Kamis, 07 Januari 2010

Anak

Seorang teman yang baru saja mempunyai anak berkeluh-kesah: “ Punya anak itu ternyata repot juga, ya. Tapi, belum-belum (baca: lama) dikarunia anak itu juga susah juga”. Saya hanya senyum melihat teman saya itu.

Memang, kehidupan sontak berubah dengan lahirnya seorang anak. Bahwa sukacita itu ada, jelas tidak terbantahkan. Hidup rasanya lebih berwarna. Tetapi bahwa kerepotan demi kerepotan datang, juga tidak dapat dipungkiri.

Bulan-bulan pertama jam tidur berubah; siang jadi petang, petang jadi pagi, pagi jadi malam. Bekerja, membaca & menulis, bepergian dan lain-lain tak lagi bebas. Belum lagi tangisnya atau pipisnya, atau pup-nya. Menggendongnya, terlebih memandikannya harus ekstra hati-hati. Pendek kata, segenap energi perlu dikerahkan untuk menanganinya.

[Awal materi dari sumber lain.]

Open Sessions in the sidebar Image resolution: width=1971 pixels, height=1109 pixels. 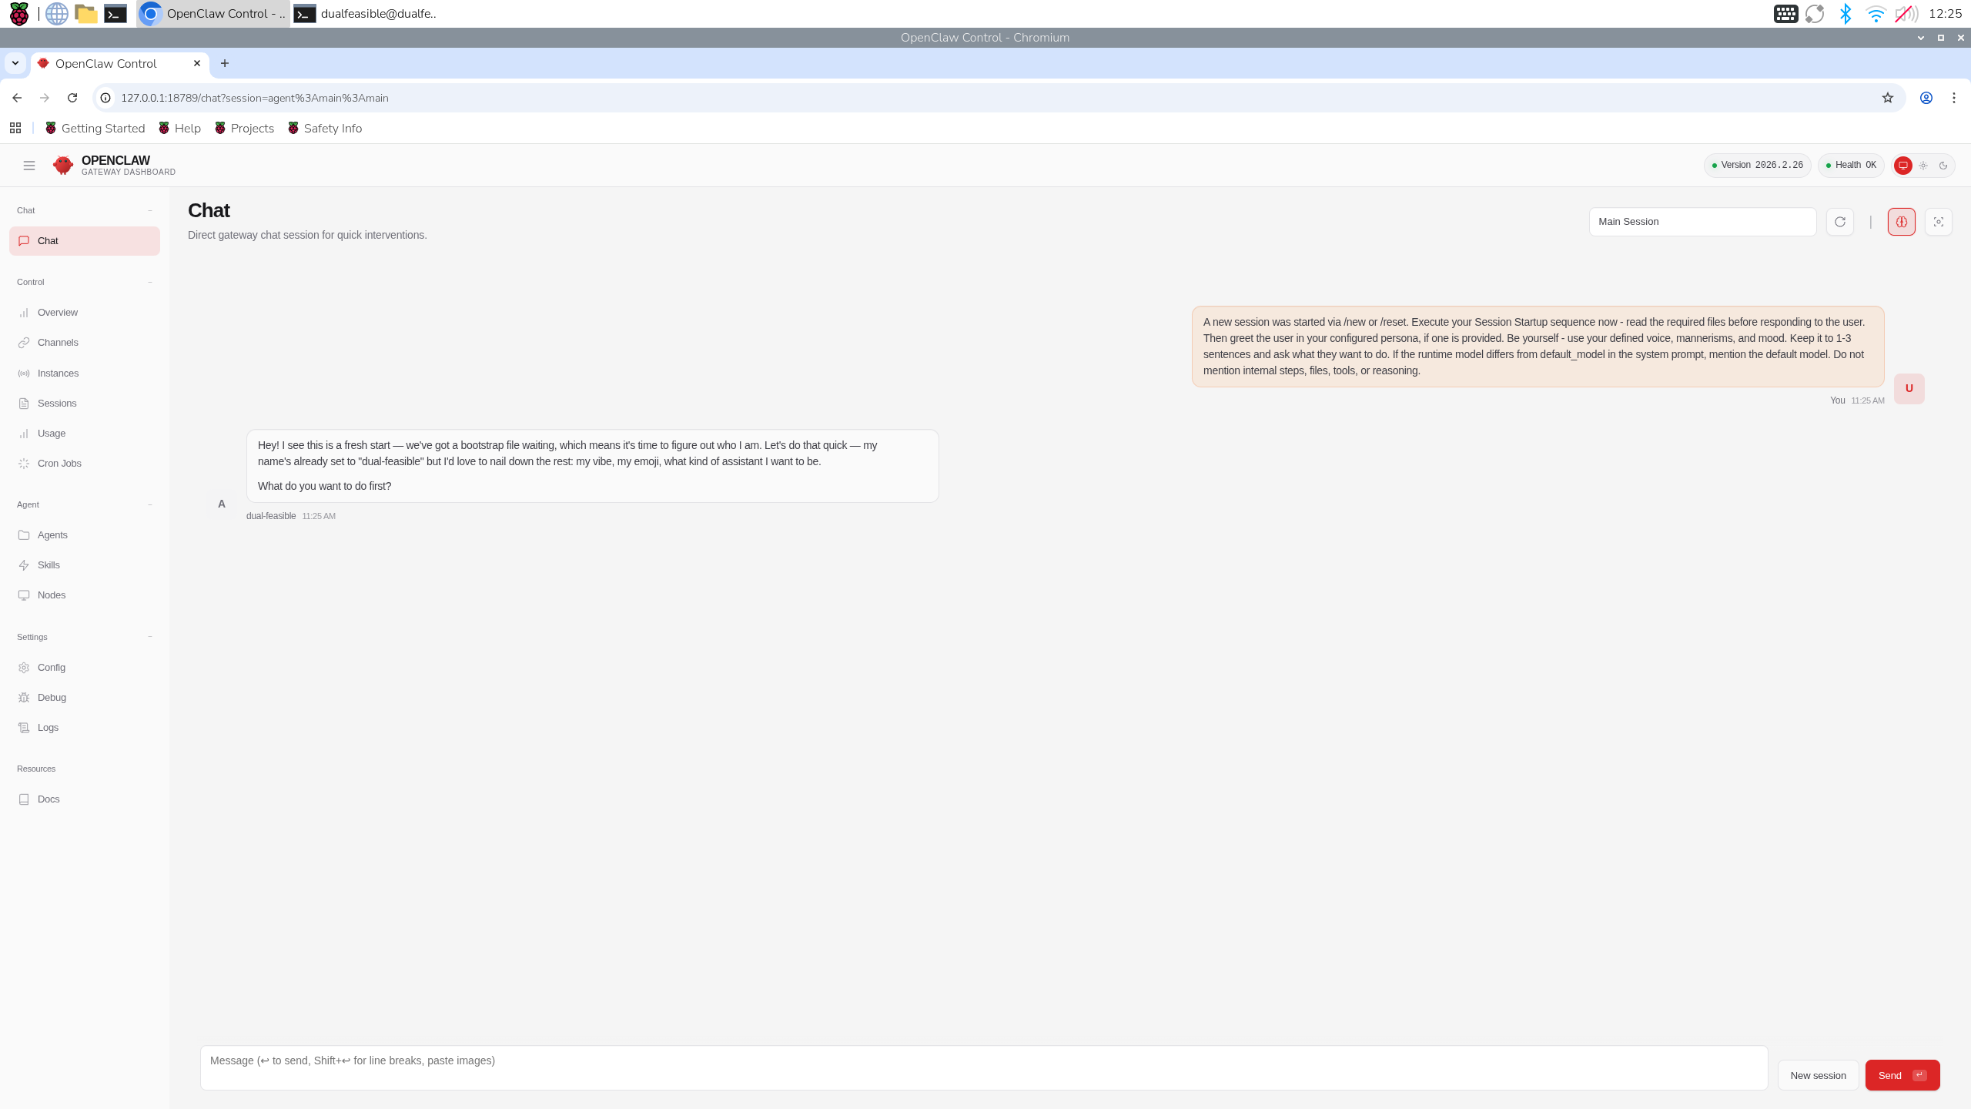57,404
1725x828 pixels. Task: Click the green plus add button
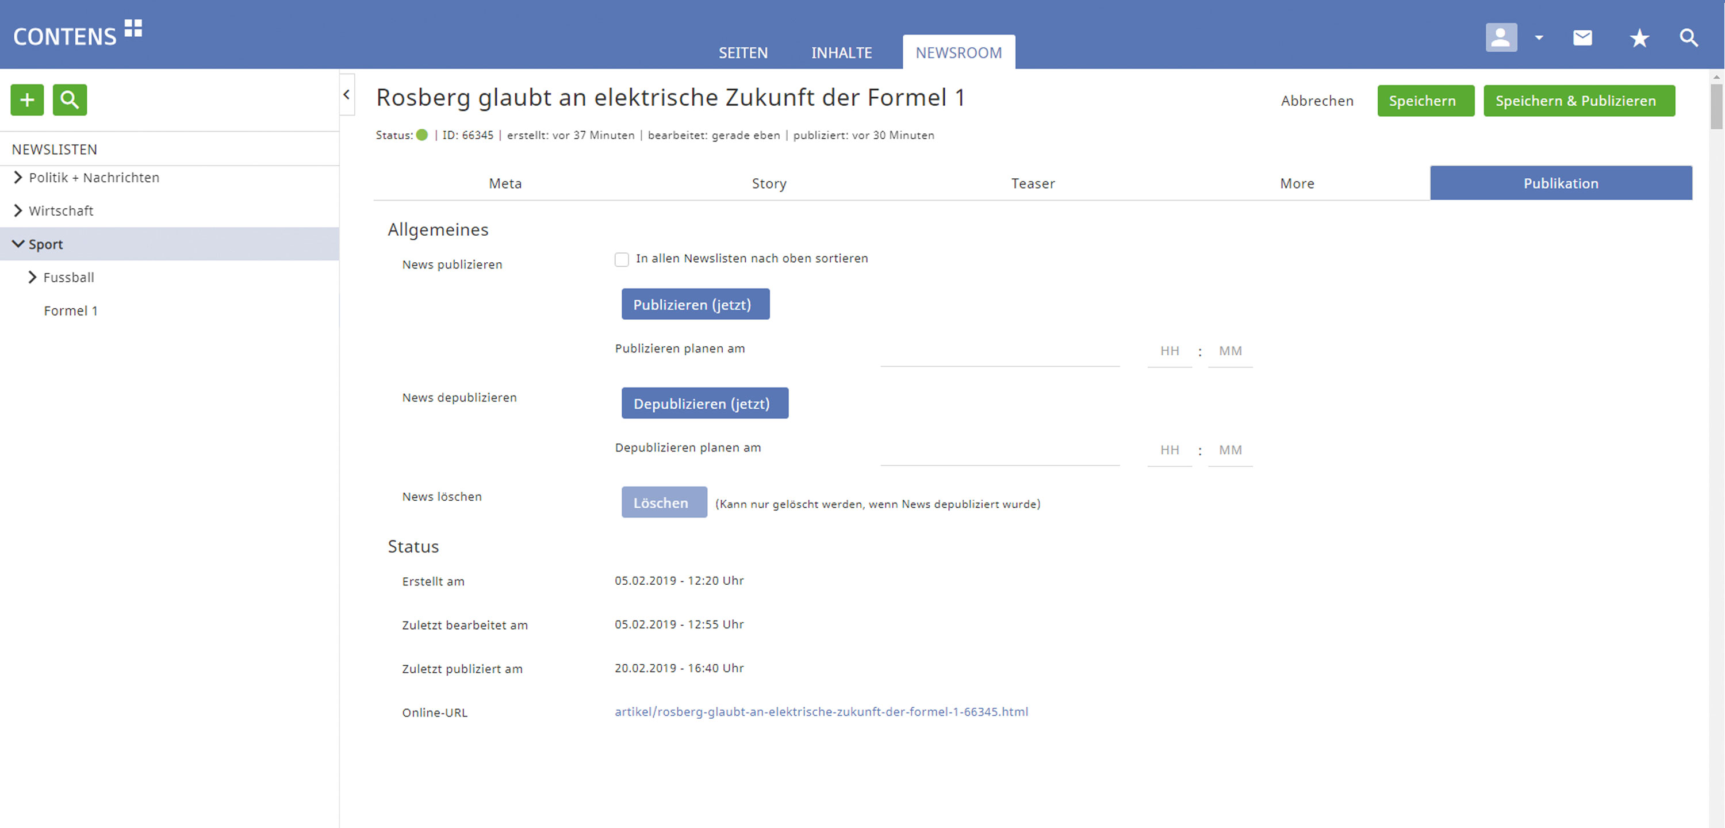point(27,100)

Bulan-bulan selanjutnya, ketika semua itu sudah mulai terbiasa, kerepotan tak lantas berkurang. Apalagi kalau anak itu sudah bias gulang-guling (tengkurap). Lengah sedikit, ia bias jatuh menggelinding ke bawah ranjang. Atau tahu-tahu ia memasukkan sesuatu ke mulutnya. Malah lebih repot. Yang ”menyiksa” kalau ia sakit; gelisah dan menangis sepanjang malam. Ada perasaan tidak tega, tetapi mau berbuat apa juga tidak berdaya. Duh, rasanya lebih baik kalau saya saja yang sakit.

Dalam kerepotan mengurus anak, saya jadi lebih memahami “ketangguhan” dan “keteguhan” wanita. Bahkan ditengah rasa kantuk dan lelah, ia bias tetap sabar dan telaten. Terus terang, saya tidak sanggup. Ditambah perjuangannya saat melahirkan, saya jadi semakin yakin tentang sabda Rasul: Syurga ada dibawah telapak kaki ibu.

Melihat perjuangan & pengorbanan istri saya, saya jadi teringat dengan orangtua saya terutama ibu. Tiba-tiba saya merasa menjadi orang yang paling berutang. Terutama ketika ingat kebandelan saya, pemberontakan saya, perilaku-perilaku tidak menyenangkan saya kepada orangtua.

Mengingat itu, rasanya saat ini juga saya ingin memeluk dan mencium kaki ibu seraya berkata; “Ibu…, inilah anakmu!”.